How not to sort by a complicated frequentist formula

[-]Eliezer Yudkowsky13y120

The main thing you want to calculate here is expected-value-of-information. Otherwise new posts drop into the void. Trying to maximize upvotes in the long run means showing new posts that might have a high-upvoting parameter.

[-]Manfred13y160

Well, you have to make somewhat of a secret sauce, because what you show on top should depend on what you want the top things and the people who see them to do. If you're a site like reddit, putting highly-rated stuff on the front page is good, but what you really want is highly rated new stuff. But if you're urbandictionary, you don't really care when something was submitted, you want to put the best answer at the top - except that if a word has multiple definitions, you want to have variety in your top definitions. Or maybe you're amazon, and you want people to see stuff they've already bought so it's easy for them to rate it. Etc.

[-]Meni_Rosenfeld13y40

This is interesting, especially considering that it favors low-data items, as opposed to both the confidence-interval-lower-bound and the notability adjustment factor, which penalize low-data items.

You can try to optimize it in an explore-vs-exploit framework, but there would be a lot of modeling parameters, and additional kinds of data will need to be considered. Specifically, a measure of how many of those who viewed the item bothered to vote at all.
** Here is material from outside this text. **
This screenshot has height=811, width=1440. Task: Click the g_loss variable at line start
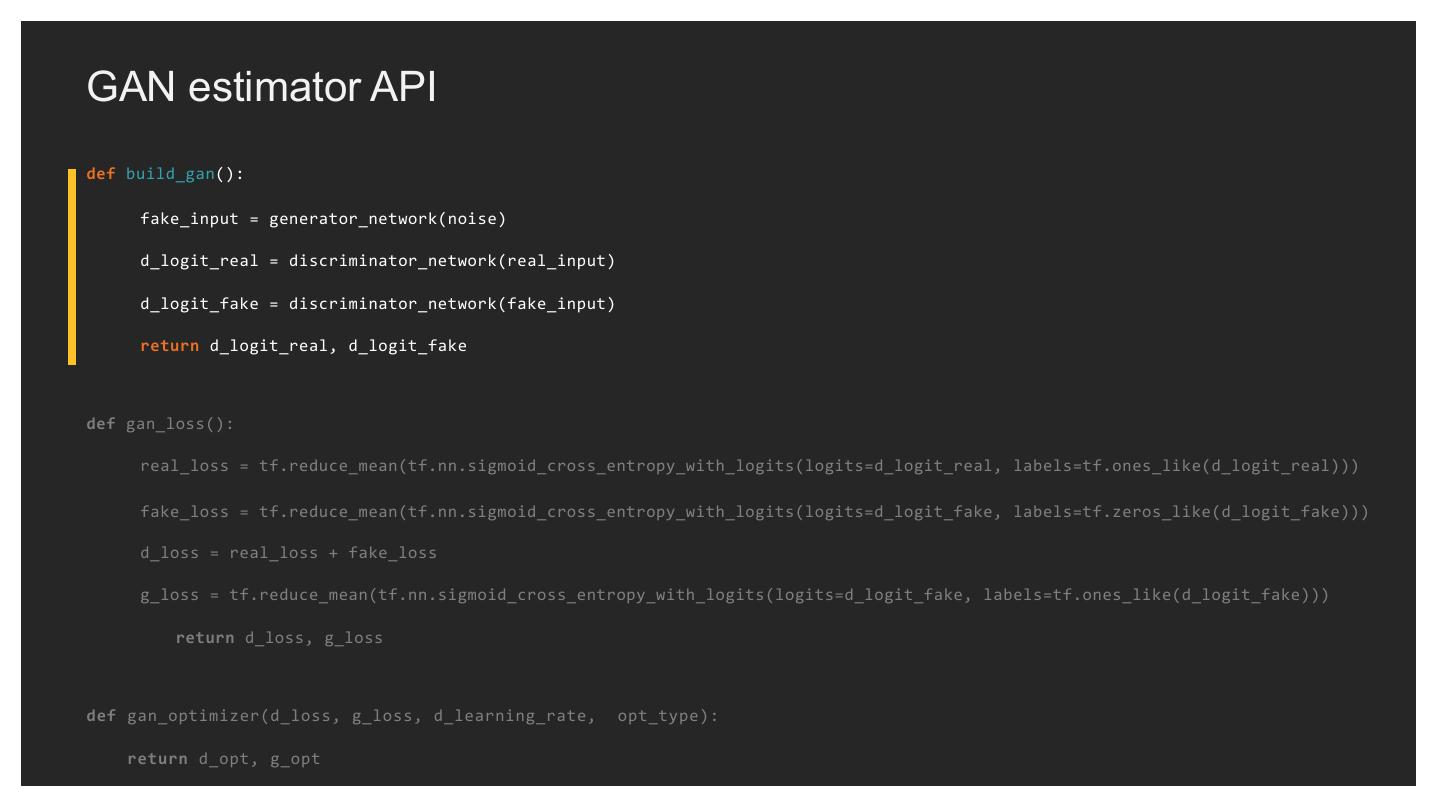pos(169,595)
Some comments will not get any votes simply because they are not that interesting; so if you keep placing them on top hoping to learn more about them, you'll end up with very few total votes because you show people things they don't care about.

[-]Eliezer Yudkowsky13y50

Yep. You'd want to check or guess the size of the user's monitor and where they were scrolling to, and calculate upvotes-per-actual-user-read. As things are read and not upvoted, your confidence that they're not super-high-value items increases and the value of information from showing them again diminishes.

[-]dbaupp13y90

(Link to How Not To Sort By Average Rating.)

Something of interest: Jeffery's interval. Using the lower bound of a credible interval based on that distribution (which is the same as yours) will probably give better results than just using the mean: it handles small sample sizes more gracefully. (I think, but I'm certainly willing to be corrected.)
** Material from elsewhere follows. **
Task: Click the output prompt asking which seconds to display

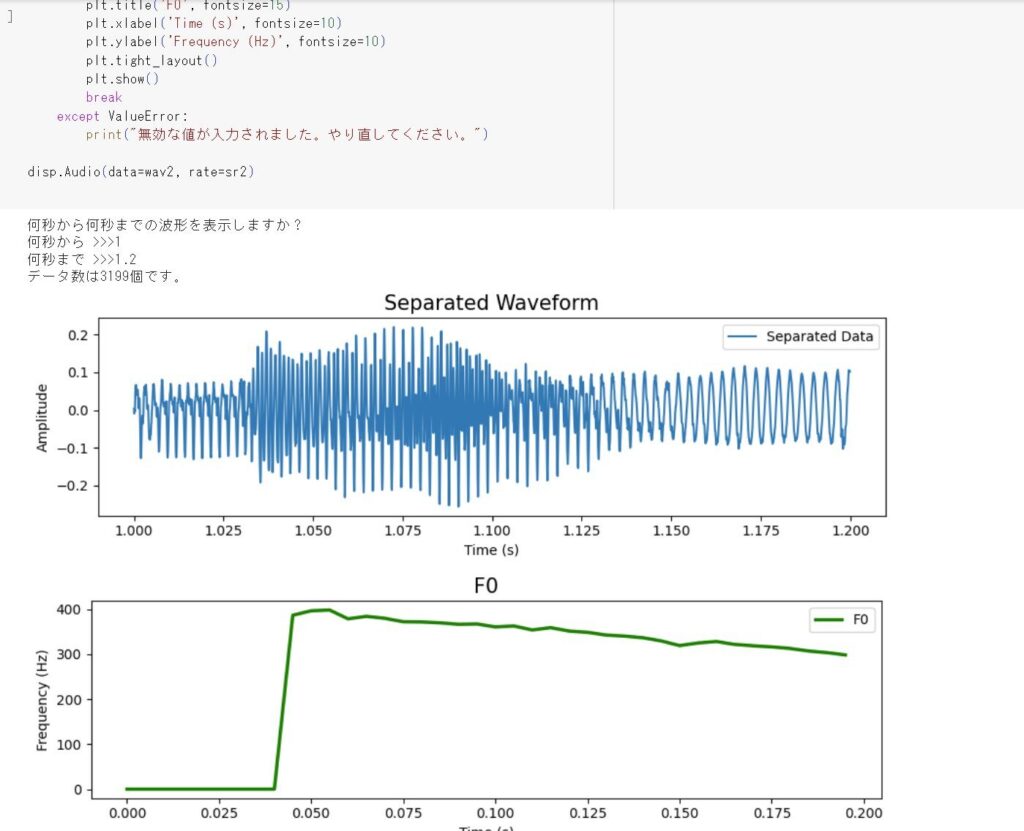Action: point(165,225)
But I fear that it would cause irreparable damage if the world settles on this solution.

This is probably vastly exaggerating the possible consequences; it's just a method of sorting, and either the Wilson's interval method and a Bayesian method are definitely far better than the naive methods.

[-]gwern13y90

Something of interest: Jeffery's interval. Using the lower bound of a credible interval based on that distribution (which is the same as yours) will probably give better results than just using the mean: it is handles small sample sizes more gracefully. (I think, but I'm certainly willing to be corrected.)

I recently did a similar thing for ranking vendors by feedback, using both a Jeffreys interval and a Wilson interval; even on the vendors with little feedback, they were overall pretty similar. IIRC, I don't think they differed by more than 10% anywhere.

[-]Meni_Rosenfeld13y70

(Link to How Not To Sort By Average Rating.)

I forgot to link in the OP. Then remembered, and forgot again.

Something of interest: Jeffery's interval. Using the lower bound of a credible interval based on that distribution (which is the same as yours) will probably give better results than just using the mean: it handles small sample sizes more gracefully. (I think, but I'm certainly willing to be corrected.)

This seems to use specific parameters for the beta distribution. In the model I describe, the parameters are tailored per domain. This is actually an important distinction.

I think using the lower bound of an interval makes every item "guilty until proven innocent" - with no data we assume the item is of low quality. In my method we give the mean quality of all items (and it is important we calibrate the parameters for the domain). Which is better is debatable.

[-]Meni_Rosenfeld13y20

But I fear that it would cause irreparable damage if the world settles on this solution.

This is probably vastly exaggerating the possible consequences; it's just a method of sorting, and either the Wilson's interval method and a Bayesian method are definitely far better than the naive methods.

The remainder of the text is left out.